● Set problem:
Copy out the items verbatim, starting with the line containing "Click the Go to file field" and continuing through the line containing "I will point(860,524).", with both of those lines included.

Target pointing data
+++
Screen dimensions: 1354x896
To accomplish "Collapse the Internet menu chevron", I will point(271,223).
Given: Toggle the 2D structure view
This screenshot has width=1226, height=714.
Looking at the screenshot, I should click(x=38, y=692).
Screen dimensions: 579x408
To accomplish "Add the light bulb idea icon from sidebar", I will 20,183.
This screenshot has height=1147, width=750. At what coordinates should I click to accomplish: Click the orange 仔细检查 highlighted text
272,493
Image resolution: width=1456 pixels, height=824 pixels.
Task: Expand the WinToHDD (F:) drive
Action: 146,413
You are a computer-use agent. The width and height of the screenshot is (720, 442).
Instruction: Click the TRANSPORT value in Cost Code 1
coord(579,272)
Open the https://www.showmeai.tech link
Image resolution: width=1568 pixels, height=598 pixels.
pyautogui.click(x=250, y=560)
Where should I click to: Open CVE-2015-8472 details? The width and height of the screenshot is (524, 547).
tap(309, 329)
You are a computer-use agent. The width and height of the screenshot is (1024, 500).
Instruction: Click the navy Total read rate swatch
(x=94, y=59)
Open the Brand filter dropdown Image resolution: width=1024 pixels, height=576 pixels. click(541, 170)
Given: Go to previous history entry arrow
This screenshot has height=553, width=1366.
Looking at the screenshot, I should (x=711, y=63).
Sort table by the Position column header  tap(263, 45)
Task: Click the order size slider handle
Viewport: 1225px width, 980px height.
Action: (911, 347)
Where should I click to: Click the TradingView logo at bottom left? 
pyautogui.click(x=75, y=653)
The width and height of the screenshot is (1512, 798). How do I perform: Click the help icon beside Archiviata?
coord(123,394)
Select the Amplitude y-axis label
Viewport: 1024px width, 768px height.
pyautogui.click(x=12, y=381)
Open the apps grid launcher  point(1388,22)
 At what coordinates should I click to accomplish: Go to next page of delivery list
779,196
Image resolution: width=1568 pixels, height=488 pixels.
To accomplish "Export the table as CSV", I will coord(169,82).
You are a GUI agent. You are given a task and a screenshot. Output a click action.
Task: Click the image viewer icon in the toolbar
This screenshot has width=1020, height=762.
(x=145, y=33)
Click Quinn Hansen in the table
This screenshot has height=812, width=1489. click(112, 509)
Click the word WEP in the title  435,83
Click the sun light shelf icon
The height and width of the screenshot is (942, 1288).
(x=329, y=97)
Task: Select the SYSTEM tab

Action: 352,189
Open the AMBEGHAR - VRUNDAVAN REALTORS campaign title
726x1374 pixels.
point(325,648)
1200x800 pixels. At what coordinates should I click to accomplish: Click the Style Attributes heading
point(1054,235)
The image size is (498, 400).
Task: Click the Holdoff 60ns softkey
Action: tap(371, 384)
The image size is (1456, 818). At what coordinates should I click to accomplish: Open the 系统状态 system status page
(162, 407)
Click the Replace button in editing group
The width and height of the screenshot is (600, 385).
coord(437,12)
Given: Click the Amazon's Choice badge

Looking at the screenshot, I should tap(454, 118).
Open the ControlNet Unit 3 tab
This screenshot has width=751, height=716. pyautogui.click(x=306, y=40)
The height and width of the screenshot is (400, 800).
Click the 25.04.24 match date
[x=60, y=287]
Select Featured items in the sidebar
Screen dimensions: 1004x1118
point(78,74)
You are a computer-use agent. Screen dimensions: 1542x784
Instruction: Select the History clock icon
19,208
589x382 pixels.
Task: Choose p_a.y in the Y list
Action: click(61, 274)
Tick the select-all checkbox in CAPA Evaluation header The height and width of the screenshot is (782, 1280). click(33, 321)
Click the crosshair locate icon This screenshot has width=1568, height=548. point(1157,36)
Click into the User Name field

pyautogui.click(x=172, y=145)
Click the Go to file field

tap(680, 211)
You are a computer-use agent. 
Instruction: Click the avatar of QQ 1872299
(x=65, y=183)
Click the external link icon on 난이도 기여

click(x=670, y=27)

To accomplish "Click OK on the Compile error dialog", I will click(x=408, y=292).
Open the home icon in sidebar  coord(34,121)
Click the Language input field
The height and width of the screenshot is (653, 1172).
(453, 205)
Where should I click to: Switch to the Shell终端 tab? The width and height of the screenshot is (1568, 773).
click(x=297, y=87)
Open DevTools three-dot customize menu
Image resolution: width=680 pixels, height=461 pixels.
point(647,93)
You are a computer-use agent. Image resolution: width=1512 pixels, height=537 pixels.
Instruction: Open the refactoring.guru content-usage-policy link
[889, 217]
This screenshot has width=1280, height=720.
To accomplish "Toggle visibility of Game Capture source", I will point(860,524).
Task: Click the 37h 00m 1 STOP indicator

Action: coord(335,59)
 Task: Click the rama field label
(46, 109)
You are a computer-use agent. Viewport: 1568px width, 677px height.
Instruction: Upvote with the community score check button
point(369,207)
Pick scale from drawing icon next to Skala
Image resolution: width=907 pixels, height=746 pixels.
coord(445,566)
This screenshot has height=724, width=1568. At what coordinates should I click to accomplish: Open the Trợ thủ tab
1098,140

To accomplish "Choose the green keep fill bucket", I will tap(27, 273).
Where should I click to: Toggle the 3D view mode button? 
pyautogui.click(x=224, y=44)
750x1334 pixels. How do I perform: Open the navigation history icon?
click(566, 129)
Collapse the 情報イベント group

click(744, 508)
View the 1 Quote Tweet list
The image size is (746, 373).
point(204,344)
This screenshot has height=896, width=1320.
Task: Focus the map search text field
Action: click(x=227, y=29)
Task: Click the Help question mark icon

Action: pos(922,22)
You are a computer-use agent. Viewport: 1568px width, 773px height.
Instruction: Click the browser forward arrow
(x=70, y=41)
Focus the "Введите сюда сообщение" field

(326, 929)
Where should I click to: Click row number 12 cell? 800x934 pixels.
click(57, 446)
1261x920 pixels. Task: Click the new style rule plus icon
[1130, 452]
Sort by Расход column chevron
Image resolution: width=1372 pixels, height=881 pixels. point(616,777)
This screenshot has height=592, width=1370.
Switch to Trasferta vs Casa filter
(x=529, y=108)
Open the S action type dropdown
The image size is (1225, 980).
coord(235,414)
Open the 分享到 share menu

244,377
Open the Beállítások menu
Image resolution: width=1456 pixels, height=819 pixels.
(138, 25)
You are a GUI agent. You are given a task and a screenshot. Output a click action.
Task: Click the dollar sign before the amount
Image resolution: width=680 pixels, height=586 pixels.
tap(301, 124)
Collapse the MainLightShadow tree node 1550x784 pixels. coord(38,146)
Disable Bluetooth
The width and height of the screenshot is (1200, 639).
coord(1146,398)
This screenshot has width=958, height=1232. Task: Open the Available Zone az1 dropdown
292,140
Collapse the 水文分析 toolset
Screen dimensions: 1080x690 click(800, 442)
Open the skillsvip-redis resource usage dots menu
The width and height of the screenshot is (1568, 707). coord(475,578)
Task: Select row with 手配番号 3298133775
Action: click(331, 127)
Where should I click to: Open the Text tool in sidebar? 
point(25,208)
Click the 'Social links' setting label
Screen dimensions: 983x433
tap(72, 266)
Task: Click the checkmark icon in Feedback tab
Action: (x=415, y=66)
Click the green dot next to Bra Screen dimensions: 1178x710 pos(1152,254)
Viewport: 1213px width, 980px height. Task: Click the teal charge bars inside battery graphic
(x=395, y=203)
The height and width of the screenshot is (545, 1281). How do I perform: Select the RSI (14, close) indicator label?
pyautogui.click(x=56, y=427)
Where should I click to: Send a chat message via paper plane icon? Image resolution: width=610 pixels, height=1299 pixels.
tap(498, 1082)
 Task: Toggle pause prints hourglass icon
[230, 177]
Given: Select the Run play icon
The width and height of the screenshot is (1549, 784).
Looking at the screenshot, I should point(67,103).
+++
● Answer for this exercise:
Click the Go to file field

tap(680, 211)
You are a computer-use agent. 
Instruction: Click the avatar of QQ 1872299
(x=65, y=183)
Click the external link icon on 난이도 기여

click(x=670, y=27)

To accomplish "Click OK on the Compile error dialog", I will click(x=408, y=292).
Open the home icon in sidebar  coord(34,121)
Click the Language input field
The height and width of the screenshot is (653, 1172).
(453, 205)
Where should I click to: Switch to the Shell终端 tab? The width and height of the screenshot is (1568, 773).
click(x=297, y=87)
Open DevTools three-dot customize menu
Image resolution: width=680 pixels, height=461 pixels.
point(647,93)
You are a computer-use agent. Image resolution: width=1512 pixels, height=537 pixels.
Instruction: Open the refactoring.guru content-usage-policy link
[889, 217]
This screenshot has width=1280, height=720.
To accomplish "Toggle visibility of Game Capture source", I will point(860,524).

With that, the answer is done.